■ DATA PROVIDED ■
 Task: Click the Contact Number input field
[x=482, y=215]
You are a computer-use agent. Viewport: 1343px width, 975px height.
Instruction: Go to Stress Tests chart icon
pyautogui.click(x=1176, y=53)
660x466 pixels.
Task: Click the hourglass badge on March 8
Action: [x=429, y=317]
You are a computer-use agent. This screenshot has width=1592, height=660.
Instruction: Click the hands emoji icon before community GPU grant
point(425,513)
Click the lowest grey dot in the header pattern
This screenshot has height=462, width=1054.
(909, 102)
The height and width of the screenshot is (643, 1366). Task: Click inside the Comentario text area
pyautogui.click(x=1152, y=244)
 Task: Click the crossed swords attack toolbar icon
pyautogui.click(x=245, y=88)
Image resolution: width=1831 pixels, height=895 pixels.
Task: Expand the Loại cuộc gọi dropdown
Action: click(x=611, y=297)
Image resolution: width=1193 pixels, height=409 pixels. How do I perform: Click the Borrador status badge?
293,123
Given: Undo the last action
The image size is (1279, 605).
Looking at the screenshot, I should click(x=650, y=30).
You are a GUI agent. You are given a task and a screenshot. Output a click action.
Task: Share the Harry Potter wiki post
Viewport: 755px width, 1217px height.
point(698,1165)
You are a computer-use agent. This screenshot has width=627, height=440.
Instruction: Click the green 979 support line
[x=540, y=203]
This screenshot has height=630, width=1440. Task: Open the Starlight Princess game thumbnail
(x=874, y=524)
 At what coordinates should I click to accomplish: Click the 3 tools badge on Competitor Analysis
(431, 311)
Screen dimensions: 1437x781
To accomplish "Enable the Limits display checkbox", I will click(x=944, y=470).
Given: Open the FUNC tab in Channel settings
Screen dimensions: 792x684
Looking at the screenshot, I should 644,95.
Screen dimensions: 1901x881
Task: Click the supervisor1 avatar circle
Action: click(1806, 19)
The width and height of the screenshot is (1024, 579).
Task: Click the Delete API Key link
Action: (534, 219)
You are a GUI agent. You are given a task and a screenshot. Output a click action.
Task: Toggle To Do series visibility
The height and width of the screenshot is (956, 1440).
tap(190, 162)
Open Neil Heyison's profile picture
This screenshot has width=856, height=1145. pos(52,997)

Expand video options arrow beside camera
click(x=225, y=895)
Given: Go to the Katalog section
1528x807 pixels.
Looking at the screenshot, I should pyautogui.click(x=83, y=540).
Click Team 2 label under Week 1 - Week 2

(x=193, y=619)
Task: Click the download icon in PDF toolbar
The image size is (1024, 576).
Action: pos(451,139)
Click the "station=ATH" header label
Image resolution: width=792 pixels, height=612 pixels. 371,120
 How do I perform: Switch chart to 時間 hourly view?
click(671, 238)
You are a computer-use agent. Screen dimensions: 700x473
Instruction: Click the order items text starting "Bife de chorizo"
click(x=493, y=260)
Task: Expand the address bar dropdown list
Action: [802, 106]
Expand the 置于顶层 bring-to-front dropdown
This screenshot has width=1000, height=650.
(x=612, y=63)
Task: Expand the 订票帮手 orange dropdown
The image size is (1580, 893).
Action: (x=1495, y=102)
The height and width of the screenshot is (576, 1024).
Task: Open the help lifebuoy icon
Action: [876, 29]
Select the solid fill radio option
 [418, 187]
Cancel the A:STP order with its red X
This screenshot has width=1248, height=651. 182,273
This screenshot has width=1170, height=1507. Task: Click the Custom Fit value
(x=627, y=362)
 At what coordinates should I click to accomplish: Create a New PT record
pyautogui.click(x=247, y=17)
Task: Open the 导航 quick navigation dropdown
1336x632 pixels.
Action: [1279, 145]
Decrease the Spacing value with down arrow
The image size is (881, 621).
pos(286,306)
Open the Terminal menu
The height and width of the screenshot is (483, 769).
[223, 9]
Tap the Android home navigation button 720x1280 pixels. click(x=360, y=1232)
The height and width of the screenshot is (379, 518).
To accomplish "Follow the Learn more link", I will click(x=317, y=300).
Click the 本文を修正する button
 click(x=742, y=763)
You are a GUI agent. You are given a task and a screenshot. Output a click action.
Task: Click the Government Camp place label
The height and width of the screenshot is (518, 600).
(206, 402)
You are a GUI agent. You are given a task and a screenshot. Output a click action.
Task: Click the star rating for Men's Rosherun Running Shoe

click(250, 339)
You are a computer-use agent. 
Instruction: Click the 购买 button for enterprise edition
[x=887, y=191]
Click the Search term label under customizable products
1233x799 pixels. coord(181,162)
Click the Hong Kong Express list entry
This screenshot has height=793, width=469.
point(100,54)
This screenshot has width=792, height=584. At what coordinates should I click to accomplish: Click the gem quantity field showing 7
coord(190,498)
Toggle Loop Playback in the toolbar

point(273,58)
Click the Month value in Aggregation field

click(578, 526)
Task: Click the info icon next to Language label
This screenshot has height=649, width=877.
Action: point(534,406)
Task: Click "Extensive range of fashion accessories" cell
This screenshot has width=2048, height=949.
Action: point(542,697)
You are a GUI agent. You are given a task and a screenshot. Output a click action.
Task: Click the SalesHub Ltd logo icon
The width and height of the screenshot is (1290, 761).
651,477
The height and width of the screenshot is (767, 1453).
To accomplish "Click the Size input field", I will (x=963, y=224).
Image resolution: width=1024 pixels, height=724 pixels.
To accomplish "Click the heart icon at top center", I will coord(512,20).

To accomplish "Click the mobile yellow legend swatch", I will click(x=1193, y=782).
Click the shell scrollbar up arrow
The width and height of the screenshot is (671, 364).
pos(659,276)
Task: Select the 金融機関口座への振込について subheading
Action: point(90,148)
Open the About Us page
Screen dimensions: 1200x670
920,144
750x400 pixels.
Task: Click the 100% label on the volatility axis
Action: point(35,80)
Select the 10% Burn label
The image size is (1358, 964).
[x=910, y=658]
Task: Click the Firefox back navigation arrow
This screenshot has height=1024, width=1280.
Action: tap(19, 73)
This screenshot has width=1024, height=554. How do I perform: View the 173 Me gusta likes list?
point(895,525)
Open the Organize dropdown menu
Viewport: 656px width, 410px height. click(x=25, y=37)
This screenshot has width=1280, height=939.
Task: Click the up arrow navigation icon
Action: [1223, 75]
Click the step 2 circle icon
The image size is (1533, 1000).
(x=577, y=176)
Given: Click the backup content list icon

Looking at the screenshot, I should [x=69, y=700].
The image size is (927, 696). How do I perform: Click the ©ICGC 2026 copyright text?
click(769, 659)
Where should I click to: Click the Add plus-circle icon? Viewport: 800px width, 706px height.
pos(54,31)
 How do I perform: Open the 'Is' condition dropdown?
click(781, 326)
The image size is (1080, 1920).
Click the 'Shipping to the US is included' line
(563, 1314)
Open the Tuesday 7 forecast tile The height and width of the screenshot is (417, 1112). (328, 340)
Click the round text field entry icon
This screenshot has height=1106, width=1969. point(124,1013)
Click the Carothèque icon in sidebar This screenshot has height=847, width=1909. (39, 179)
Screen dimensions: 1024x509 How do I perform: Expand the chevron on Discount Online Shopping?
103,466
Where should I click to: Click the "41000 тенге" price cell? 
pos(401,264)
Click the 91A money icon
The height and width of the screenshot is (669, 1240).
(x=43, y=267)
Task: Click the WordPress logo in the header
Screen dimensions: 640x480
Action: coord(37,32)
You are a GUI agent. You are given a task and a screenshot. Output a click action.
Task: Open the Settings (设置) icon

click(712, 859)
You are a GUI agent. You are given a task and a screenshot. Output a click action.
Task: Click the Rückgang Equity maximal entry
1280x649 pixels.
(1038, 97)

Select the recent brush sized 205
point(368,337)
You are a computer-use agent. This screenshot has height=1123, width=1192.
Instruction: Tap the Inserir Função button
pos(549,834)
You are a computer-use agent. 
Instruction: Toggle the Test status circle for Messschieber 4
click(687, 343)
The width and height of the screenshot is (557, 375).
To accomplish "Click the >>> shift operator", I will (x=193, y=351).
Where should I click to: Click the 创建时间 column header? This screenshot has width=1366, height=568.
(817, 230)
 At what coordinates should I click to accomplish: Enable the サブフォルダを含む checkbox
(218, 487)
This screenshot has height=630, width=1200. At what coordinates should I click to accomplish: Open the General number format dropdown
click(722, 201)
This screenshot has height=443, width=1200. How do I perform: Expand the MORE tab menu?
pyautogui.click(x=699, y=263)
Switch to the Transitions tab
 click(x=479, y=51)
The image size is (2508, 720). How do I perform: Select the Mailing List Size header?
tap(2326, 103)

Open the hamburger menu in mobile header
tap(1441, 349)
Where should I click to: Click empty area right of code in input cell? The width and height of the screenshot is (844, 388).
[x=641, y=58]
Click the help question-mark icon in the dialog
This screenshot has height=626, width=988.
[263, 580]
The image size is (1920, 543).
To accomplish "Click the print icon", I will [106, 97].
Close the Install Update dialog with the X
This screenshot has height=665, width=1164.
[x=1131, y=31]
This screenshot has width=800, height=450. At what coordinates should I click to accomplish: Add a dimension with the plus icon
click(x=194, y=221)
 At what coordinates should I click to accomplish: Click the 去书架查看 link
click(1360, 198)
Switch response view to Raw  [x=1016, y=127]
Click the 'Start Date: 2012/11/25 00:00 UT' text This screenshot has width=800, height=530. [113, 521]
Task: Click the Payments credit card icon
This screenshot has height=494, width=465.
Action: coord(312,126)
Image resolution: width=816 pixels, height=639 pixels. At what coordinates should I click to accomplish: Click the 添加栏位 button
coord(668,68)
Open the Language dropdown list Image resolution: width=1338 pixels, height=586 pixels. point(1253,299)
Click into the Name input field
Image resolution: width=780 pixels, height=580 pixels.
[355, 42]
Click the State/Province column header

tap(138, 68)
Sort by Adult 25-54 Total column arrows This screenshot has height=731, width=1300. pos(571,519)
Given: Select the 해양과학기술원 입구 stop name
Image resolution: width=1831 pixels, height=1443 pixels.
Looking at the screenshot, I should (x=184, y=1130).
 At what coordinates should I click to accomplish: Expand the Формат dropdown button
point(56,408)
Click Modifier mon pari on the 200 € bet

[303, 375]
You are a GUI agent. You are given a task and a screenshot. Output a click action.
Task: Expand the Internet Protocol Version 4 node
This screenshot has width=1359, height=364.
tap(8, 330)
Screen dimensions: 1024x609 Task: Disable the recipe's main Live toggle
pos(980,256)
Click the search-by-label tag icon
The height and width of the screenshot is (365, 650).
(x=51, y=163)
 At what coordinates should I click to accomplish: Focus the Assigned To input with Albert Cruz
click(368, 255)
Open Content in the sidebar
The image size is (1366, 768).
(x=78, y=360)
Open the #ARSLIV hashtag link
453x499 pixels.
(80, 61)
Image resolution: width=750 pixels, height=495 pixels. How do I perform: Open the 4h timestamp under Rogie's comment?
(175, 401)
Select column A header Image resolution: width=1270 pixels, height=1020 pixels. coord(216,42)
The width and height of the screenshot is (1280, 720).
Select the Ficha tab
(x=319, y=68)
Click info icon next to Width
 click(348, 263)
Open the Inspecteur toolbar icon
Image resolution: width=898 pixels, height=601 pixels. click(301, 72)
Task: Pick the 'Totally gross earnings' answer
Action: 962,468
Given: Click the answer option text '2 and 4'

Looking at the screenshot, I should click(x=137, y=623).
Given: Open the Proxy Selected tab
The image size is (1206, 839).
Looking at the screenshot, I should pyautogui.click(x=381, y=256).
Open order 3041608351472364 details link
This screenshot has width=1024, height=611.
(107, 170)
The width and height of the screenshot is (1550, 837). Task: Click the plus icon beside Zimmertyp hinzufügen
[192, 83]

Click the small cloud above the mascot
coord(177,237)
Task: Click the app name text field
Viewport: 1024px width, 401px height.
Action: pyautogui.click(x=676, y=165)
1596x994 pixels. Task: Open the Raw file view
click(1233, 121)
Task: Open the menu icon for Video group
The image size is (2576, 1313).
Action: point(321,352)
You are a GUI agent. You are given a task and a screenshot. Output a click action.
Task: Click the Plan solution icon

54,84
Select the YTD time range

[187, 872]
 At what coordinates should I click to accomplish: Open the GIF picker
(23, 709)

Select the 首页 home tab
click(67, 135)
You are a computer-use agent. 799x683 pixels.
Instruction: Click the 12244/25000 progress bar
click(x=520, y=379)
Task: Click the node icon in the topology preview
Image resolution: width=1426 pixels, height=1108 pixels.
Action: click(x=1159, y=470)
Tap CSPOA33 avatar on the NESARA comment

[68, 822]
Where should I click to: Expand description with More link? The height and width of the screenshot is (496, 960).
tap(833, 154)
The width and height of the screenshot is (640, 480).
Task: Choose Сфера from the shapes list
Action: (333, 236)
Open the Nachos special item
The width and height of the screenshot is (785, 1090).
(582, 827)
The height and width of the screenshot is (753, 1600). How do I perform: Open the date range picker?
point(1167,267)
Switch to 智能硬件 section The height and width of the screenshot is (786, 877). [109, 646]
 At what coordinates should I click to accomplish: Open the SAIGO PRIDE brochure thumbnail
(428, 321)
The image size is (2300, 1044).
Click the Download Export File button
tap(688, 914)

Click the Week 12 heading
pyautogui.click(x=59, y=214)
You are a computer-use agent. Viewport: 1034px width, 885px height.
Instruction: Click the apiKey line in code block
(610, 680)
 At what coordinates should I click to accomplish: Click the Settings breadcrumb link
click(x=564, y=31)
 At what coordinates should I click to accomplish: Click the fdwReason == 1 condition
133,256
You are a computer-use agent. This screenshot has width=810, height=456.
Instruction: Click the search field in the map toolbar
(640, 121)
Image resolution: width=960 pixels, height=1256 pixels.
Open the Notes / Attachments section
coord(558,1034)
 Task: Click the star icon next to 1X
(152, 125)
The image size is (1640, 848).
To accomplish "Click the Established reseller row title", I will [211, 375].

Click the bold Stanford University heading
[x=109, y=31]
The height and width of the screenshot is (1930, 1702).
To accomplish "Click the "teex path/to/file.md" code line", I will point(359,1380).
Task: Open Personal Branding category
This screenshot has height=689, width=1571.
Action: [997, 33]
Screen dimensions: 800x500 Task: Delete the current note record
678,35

■ TASK BRIEF ■
Scan the records above for the word "sidebar". Show each line in which it appears.

■ RESULT FOR THIS TASK ■
Click the Carothèque icon in sidebar This screenshot has height=847, width=1909. (39, 179)
Open Content in the sidebar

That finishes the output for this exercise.